War can’t erase Iran’s nuclear know-how: IAEA Chief

Washington: Military action has badly damaged Iran’s nuclear programme, but it cannot wipe out the knowledge, materials, and industrial capacity that could allow Tehran to rebuild, International Atomic Energy Agency Director-General Rafael Grossi said in an interview on Thursday.​

 

Grossi said the attacks had rolled back the programme “considerably,” but warned that key problems would remain once the fighting stops.
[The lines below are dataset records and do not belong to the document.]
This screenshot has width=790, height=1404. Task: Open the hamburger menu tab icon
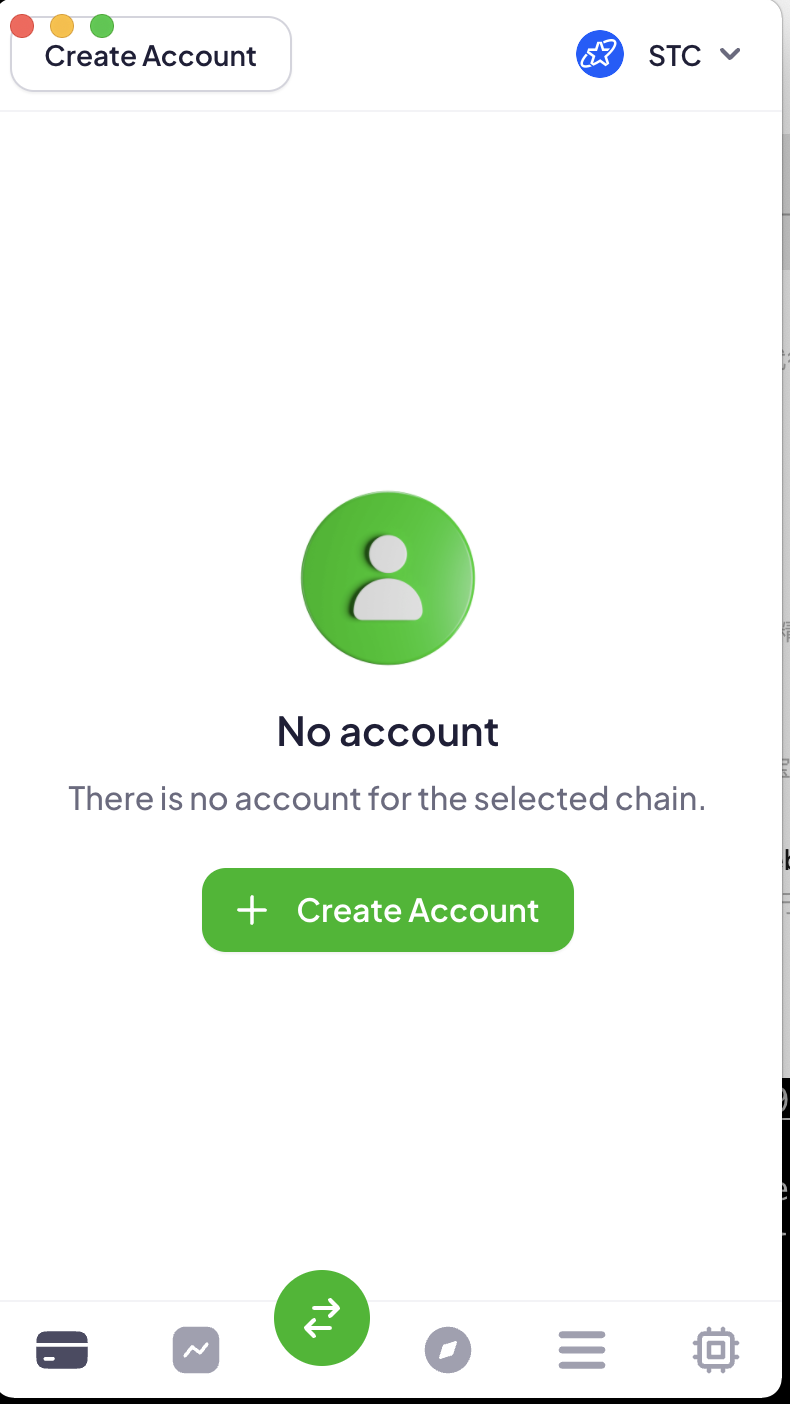click(582, 1350)
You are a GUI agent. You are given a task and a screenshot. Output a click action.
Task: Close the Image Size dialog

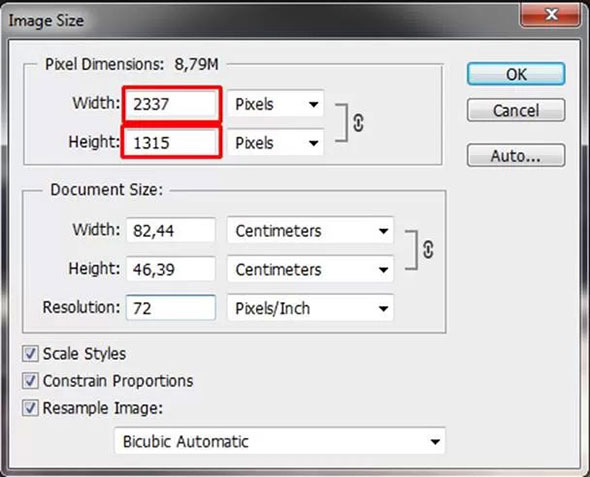(551, 15)
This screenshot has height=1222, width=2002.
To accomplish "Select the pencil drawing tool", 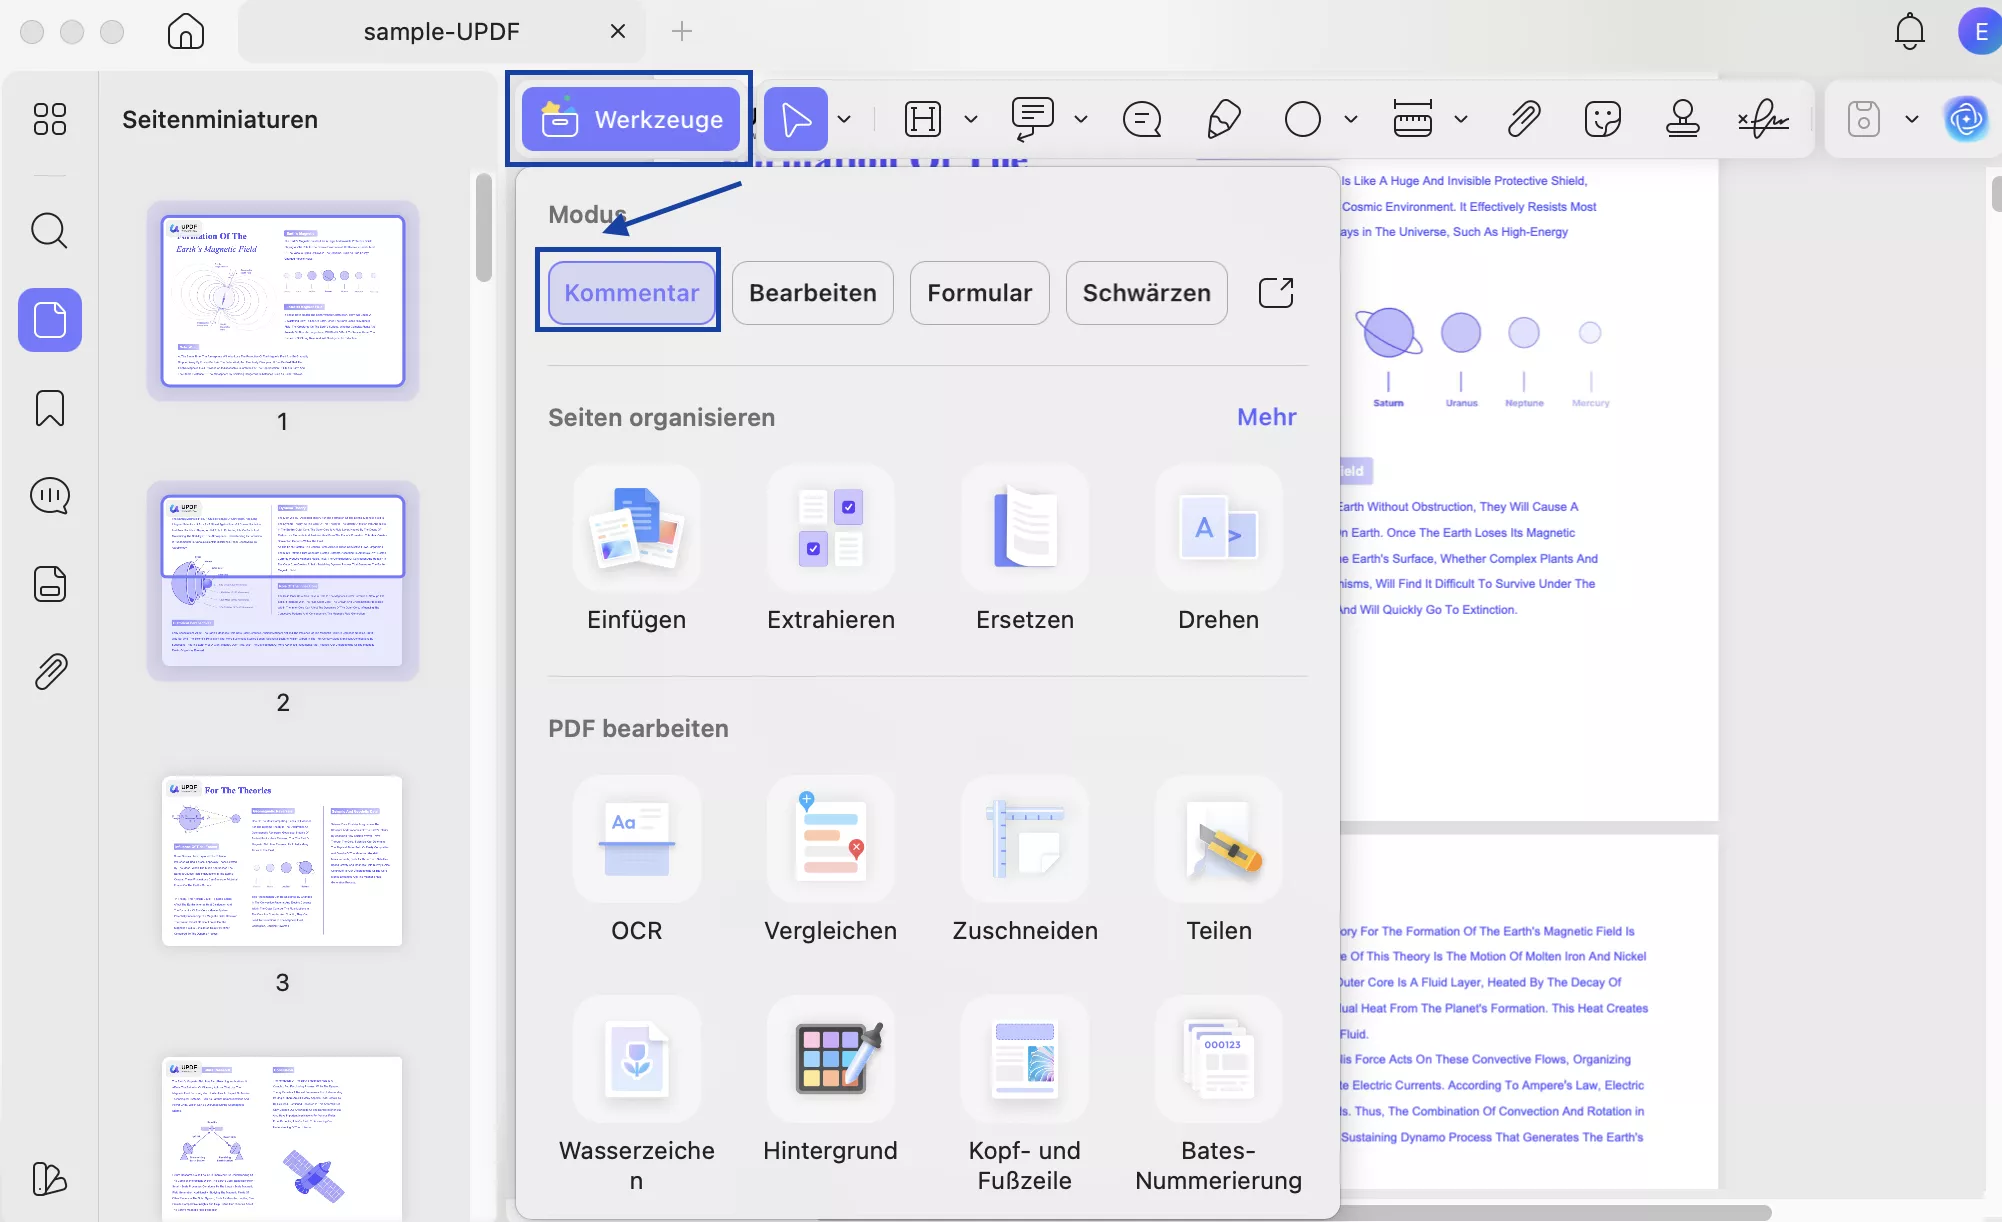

“One cannot deny that this has really rolled back the program considerably,” he said. But he added that “once the military effort comes to an end, we will still inherit several major issues.”​

Chief among them, he said, is Iran’s stockpile of uranium enriched to 60 per cent. That level is close to weapons-grade.​

“That is going to still be where it is,” Grossi said, adding that in some cases it could be “under the rubble, and in some cases no rubble.”​

He also said some infrastructure and equipment may have survived the attacks, even if damaged. The full picture, he said, will only be clear when IAEA inspectors return to the sites.​

Grossi drew a sharp line between physical destruction and scientific capability.​

“You can’t unlearn what you’ve learned,” he said, noting that Iran now has “the most sophisticated, fast and efficient machine that exists” and knows how to make it.​

He said the centrifuge programme could be rebuilt because it depends on industrial and metallurgical skills that are hard to erase. “This capability exists,” he said.​

Grossi also cautioned against claims that war alone could end Iran’s nuclear ambitions.​

“I would say any war,” he said, before adding that only a catastrophic nuclear war could destroy such a programme “in an unfathomable way, which we hope, of course, will never be the case.”​

He said Iran’s nuclear file still requires an agreed international framework and renewed inspections. “We still need to find a framework, an agreed framework, that is going to provide us with the necessary visibility and sense of a clear idea of where they are, where they want to go,” he said.​

Grossi said the IAEA had not observed major Iranian efforts to resume enrichment activity during the current military campaign. “We don’t see major activity, which is logical,” he said. But he stressed that the absence of visible activity does not mean the threat is gone.​

“A lot still has survived,” he said. “They have the capabilities, they have the knowledge, they have the industrial ability to do that.”​

He also said recovering or removing enriched material would be highly difficult. The material is stored in cylinders containing uranium hexafluoride gas enriched to 60 per cent.​

“It is very difficult to handle,” he said, calling any such operation “very challenging.”​

Grossi said he has been in contact with officials in Washington and with Iran, and hopes inspectors can return once conditions allow. Iran, he noted, remains bound by treaty obligations under the Nuclear Non-Proliferation Treaty.​

He said diplomacy remains essential despite the war. “For a durable, long-standing solution, we will have to see each other again around the table,” he said.​

Iran’s nuclear programme has long been at the centre of tensions with the United States, Israel and European powers. ​

The 2015 nuclear deal, known as the JCPOA, had placed limits on Iran’s enrichment activities, but that framework steadily weakened after the U.S. withdrawal and subsequent escalation between Tehran and the West.​

The IAEA has for years raised concerns over unanswered questions, restricted access and undeclared nuclear material. ​

Grossi has repeatedly argued that inspections, verification and diplomacy remain the only sustainable tools for establishing what Iran has, what it can rebuild and where its programme is headed.